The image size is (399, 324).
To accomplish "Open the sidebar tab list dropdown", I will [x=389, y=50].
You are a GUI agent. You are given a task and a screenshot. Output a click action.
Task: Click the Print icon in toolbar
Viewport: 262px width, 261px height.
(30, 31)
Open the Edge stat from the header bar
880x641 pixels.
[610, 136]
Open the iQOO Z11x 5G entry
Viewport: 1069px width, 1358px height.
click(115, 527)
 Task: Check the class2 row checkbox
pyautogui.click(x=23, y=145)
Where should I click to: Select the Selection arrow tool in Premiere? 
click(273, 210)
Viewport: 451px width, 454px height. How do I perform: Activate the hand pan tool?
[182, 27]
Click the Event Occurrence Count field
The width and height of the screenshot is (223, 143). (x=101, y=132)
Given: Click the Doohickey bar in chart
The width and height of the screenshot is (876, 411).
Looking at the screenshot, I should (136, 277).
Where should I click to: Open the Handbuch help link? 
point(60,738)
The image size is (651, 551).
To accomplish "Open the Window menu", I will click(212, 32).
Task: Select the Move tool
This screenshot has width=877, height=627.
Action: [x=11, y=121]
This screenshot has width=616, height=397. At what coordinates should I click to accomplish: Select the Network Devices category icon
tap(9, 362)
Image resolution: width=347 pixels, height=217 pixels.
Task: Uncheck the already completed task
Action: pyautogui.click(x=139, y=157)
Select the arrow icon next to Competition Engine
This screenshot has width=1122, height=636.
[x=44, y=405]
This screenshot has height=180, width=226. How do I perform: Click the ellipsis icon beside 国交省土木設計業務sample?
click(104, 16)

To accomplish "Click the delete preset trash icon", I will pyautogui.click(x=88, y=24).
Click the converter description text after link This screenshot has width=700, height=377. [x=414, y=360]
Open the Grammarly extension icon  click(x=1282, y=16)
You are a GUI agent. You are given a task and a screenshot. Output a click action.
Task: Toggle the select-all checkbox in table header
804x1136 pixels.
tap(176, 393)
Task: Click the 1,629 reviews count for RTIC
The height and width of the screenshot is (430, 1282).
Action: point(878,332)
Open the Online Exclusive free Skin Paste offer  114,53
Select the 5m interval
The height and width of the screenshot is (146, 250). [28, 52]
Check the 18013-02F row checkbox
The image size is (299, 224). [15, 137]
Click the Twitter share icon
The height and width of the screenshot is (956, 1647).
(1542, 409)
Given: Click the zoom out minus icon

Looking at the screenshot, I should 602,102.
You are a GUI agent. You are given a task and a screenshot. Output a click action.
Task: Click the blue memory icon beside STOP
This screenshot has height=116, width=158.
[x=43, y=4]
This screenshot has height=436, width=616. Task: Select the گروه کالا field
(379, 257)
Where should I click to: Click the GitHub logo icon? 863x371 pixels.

> [Exercise objective] Give back the lines of the data exactly as they are written, from the first line through the line containing "The image size is (651, 551).".

> [Written solution]
The image size is (399, 324).
To accomplish "Open the sidebar tab list dropdown", I will [x=389, y=50].
You are a GUI agent. You are given a task and a screenshot. Output a click action.
Task: Click the Print icon in toolbar
Viewport: 262px width, 261px height.
(30, 31)
Open the Edge stat from the header bar
880x641 pixels.
[610, 136]
Open the iQOO Z11x 5G entry
Viewport: 1069px width, 1358px height.
click(115, 527)
 Task: Check the class2 row checkbox
pyautogui.click(x=23, y=145)
Where should I click to: Select the Selection arrow tool in Premiere? 
click(273, 210)
Viewport: 451px width, 454px height. How do I perform: Activate the hand pan tool?
[182, 27]
Click the Event Occurrence Count field
The width and height of the screenshot is (223, 143). (x=101, y=132)
Given: Click the Doohickey bar in chart
The width and height of the screenshot is (876, 411).
Looking at the screenshot, I should (136, 277).
Where should I click to: Open the Handbuch help link? 
point(60,738)
The image size is (651, 551).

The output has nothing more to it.